“Sprechen sie Englisch?” I repeated the phrase over and over in my mind as I exited the airplane cabin, stepping for the first time into Amsterdam. I told myself that I had to remember to ask any Dutch or German person I met the question – “Do you speak English?”. As I began to travel alone, my dependence on the English language truly started to set in, as did my fear of being unable to communicate in a different country. Even though I myself am bilingual, and have traveled abroad many times over the course of my life, I still fear being misunderstood, and, foolishly, being judged for my inability to speak German. The “UF in Osnabruck” program is going to change that.
After a seven-hour flight and a three-hour layover, neither of which permitted me any rest, I arrived in Europe sleep-deprived but excited and eager for what the next semester would hold.

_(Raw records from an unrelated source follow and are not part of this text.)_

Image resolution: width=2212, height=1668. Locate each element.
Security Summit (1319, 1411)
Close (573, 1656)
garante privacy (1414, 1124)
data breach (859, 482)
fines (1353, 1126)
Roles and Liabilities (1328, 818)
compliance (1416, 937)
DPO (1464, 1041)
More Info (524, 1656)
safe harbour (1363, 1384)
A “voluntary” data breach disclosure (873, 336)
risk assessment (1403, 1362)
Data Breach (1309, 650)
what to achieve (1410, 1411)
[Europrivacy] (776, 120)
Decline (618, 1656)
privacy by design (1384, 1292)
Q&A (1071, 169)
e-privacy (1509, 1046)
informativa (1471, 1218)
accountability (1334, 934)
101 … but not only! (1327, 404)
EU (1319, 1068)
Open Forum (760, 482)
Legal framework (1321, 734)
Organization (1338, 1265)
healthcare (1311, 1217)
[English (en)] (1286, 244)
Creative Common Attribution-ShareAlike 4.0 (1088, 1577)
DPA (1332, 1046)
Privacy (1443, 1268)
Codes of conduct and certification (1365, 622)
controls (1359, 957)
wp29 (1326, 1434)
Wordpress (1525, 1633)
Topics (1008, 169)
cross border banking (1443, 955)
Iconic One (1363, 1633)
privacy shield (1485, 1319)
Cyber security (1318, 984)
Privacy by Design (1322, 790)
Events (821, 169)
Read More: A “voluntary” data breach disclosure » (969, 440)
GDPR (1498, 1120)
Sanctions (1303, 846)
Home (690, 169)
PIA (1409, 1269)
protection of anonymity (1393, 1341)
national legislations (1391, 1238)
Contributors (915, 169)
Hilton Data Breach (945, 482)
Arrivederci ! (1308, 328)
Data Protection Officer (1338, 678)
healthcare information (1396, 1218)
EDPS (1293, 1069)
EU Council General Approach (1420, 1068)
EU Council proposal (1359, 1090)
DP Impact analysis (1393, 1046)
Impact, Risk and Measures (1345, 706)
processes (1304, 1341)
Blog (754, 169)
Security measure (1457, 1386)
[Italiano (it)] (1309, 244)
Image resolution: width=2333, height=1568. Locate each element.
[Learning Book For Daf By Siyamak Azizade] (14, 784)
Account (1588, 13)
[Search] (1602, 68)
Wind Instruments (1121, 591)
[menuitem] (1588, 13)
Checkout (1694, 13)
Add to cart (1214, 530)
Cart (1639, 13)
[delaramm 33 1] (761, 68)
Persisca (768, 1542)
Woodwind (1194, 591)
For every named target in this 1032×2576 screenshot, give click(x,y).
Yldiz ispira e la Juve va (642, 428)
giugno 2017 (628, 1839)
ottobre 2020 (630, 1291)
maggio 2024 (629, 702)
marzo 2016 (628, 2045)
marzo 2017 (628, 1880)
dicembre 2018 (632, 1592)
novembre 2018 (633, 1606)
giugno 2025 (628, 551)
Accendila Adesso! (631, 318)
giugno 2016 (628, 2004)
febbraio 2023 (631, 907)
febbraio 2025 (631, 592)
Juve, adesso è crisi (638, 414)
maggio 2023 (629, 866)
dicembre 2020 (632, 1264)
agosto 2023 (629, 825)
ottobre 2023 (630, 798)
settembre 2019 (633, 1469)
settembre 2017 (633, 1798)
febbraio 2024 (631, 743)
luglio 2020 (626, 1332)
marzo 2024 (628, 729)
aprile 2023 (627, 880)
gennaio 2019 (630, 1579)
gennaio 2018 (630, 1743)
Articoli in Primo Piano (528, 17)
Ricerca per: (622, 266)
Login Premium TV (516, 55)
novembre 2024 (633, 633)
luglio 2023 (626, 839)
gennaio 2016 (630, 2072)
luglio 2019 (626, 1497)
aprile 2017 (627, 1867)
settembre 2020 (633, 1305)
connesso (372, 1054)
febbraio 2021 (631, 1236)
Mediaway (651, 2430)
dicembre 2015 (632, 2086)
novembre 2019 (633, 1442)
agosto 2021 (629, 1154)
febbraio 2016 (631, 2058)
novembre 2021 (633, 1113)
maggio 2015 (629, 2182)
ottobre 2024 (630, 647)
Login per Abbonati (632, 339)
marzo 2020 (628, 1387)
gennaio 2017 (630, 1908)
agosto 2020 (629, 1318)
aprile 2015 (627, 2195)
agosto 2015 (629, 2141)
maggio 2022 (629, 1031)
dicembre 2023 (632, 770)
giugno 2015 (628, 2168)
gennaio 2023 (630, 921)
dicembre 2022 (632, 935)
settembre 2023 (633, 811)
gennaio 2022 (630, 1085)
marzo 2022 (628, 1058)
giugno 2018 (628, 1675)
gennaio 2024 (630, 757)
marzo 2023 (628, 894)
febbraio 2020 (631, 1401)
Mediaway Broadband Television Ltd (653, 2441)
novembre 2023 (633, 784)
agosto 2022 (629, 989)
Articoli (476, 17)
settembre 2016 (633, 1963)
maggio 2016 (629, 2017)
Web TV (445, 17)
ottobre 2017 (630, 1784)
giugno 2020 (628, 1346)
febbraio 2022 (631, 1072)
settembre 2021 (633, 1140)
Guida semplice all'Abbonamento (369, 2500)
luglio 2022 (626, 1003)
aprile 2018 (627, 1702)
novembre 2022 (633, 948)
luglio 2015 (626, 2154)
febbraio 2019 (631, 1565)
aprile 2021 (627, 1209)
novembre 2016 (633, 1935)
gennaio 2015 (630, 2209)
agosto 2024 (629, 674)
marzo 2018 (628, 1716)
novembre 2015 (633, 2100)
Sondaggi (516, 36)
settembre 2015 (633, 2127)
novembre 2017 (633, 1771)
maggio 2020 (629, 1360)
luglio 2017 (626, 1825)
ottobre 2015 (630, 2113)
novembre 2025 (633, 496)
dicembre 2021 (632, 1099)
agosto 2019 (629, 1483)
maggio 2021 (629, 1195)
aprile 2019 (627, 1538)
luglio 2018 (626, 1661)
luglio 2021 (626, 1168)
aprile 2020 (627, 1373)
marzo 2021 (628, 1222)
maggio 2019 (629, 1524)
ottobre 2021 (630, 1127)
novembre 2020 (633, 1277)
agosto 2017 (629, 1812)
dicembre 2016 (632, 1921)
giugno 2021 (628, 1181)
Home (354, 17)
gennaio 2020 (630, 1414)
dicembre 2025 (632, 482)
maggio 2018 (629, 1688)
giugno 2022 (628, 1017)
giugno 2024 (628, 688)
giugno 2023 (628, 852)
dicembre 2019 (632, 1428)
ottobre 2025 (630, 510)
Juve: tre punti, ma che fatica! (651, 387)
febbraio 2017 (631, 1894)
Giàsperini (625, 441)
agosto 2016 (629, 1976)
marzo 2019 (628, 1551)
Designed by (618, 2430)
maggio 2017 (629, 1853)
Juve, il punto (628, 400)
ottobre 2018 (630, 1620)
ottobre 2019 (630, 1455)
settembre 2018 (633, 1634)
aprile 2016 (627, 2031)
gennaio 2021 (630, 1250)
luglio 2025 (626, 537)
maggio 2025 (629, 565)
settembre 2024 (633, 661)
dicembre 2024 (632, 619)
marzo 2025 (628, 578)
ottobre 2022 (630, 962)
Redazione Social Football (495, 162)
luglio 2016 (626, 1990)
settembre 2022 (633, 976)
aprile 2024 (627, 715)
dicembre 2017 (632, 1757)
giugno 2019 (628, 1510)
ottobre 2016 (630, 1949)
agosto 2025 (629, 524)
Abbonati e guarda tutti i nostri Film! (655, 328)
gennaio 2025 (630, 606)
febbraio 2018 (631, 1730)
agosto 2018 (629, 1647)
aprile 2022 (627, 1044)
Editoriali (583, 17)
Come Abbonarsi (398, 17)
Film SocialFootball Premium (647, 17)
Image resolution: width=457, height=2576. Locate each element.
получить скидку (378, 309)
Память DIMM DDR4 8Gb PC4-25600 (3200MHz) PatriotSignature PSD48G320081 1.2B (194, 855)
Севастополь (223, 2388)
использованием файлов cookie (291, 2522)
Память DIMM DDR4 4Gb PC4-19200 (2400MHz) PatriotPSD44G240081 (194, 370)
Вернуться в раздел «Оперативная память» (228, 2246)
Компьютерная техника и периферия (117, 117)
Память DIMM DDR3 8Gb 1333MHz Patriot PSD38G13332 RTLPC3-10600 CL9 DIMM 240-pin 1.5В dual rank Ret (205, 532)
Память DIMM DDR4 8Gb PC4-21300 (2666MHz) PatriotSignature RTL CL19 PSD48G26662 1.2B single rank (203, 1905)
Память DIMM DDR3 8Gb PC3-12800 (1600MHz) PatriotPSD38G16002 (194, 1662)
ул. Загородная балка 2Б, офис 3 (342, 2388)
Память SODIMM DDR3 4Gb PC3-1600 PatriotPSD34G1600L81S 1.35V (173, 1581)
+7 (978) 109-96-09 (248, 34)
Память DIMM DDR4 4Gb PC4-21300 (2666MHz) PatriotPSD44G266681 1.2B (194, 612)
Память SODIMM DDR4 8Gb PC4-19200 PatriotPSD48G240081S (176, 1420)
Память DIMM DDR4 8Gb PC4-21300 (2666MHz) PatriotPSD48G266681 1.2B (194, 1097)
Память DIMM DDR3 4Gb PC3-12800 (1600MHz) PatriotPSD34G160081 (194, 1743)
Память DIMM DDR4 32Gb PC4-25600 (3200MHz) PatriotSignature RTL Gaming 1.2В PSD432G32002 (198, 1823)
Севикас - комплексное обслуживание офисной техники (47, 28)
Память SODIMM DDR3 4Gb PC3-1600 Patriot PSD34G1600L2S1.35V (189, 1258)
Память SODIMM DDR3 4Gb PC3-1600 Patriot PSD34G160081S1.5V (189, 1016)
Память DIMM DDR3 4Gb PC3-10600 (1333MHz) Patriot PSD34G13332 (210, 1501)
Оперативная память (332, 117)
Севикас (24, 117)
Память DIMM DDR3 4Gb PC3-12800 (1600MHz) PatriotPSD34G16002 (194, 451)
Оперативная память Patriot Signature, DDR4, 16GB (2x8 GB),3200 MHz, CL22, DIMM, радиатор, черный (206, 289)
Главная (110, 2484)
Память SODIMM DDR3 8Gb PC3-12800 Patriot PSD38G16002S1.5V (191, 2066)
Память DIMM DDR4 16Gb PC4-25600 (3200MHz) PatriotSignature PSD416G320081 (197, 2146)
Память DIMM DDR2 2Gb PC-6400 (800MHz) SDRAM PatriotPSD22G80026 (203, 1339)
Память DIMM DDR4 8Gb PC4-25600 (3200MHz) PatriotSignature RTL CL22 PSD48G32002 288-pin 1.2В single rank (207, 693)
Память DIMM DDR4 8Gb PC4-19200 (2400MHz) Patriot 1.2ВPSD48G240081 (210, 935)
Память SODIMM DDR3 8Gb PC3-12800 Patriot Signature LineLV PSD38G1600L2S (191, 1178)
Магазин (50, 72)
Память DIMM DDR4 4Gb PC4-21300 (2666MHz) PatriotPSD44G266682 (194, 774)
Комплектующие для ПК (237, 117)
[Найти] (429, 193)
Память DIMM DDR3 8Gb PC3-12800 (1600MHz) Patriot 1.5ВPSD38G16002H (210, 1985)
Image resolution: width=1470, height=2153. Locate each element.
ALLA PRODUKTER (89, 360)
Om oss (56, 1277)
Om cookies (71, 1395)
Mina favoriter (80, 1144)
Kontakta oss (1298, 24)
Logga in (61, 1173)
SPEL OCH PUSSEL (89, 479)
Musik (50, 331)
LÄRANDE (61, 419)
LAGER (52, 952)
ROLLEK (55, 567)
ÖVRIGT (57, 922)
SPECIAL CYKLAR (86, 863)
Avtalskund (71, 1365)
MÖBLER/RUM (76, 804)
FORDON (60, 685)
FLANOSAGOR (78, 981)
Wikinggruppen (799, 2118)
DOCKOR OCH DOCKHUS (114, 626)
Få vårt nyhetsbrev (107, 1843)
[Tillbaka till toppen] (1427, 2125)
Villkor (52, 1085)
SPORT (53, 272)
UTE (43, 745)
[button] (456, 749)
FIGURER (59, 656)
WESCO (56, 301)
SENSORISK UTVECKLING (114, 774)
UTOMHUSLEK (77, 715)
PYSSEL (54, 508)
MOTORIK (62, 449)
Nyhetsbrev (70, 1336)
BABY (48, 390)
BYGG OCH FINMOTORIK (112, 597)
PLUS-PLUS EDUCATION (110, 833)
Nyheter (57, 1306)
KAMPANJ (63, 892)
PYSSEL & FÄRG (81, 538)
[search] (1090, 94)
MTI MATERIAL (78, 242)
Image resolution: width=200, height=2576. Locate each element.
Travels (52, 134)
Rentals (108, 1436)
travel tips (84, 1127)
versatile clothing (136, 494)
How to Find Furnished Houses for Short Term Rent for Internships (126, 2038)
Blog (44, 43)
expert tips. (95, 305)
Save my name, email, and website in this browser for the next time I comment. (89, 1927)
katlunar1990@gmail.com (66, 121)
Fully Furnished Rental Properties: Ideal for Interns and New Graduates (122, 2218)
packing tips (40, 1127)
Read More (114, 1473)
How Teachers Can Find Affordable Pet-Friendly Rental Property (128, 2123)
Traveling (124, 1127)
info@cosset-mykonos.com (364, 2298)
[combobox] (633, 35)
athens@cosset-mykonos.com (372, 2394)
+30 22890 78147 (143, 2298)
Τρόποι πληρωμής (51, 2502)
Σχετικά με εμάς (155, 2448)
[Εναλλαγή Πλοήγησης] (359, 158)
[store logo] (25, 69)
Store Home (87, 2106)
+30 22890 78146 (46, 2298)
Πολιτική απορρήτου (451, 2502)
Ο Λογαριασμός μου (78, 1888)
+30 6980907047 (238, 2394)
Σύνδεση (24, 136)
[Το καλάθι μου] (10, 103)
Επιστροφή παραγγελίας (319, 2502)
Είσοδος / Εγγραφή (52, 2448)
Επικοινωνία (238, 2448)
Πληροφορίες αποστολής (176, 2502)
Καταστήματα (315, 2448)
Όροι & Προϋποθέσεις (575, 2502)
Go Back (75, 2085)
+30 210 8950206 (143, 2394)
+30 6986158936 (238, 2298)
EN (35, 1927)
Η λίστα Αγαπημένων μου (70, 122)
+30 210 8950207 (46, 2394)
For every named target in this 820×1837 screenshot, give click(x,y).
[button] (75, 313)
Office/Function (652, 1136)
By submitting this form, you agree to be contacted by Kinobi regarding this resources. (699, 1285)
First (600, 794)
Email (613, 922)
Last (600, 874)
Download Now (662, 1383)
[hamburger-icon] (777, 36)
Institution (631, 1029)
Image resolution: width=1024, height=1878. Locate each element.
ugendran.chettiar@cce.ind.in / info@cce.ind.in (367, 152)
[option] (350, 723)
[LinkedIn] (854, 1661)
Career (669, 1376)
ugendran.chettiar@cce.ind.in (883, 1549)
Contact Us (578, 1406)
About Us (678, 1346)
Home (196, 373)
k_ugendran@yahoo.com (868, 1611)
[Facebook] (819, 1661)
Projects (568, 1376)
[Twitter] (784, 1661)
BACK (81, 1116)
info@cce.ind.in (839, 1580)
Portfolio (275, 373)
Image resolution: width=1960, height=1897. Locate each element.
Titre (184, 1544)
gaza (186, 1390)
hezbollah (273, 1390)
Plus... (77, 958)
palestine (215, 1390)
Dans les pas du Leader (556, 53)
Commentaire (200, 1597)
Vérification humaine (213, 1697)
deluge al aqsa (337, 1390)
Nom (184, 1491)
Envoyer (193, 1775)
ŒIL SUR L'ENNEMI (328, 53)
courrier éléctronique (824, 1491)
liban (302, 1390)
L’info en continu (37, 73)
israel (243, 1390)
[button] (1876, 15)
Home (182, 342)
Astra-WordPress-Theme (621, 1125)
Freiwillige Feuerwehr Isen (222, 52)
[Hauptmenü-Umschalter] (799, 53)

I rendezvoused with the rest of the students participating in the program, and for the first time, we were all able to talk and get to know one another – the people that we will be living with for the next month and a half. Together, we bonded over our mutual jet-lag, lack of German communication skills, and excitement for the weeks ahead. We spent the train ride from Amsterdam to Osnabruck perusing the German dictionary, in awe of its complexity, and comparing our vague knowledge of the language with English. For many of us, it is the first time that we are the “foreigners”, and that label could be a difficult adjustment. However, I personally believe that this new perspective is incredibly beneficial, as it allows us to step outside of our comfort zones and work on our interpersonal communication skills as we attempt to “fit in” with the locals. It is my hope that my fellow peers agree with that belief.
As I submit this first blog post, our student group is gathered around the common room table, awake at midnight, powered by our jet-lag, watching television in a language that we do not yet understand, and it is moments like these that make me excited for all that the world has to offer with all of the people that I have yet to truly get to know.
Pictured above are the empty streets of Osnabruck on a Sunday, when many stores are closed, along with a building showcasing the beautiful architecture of the University of Osnabruck Applied Sciences campus.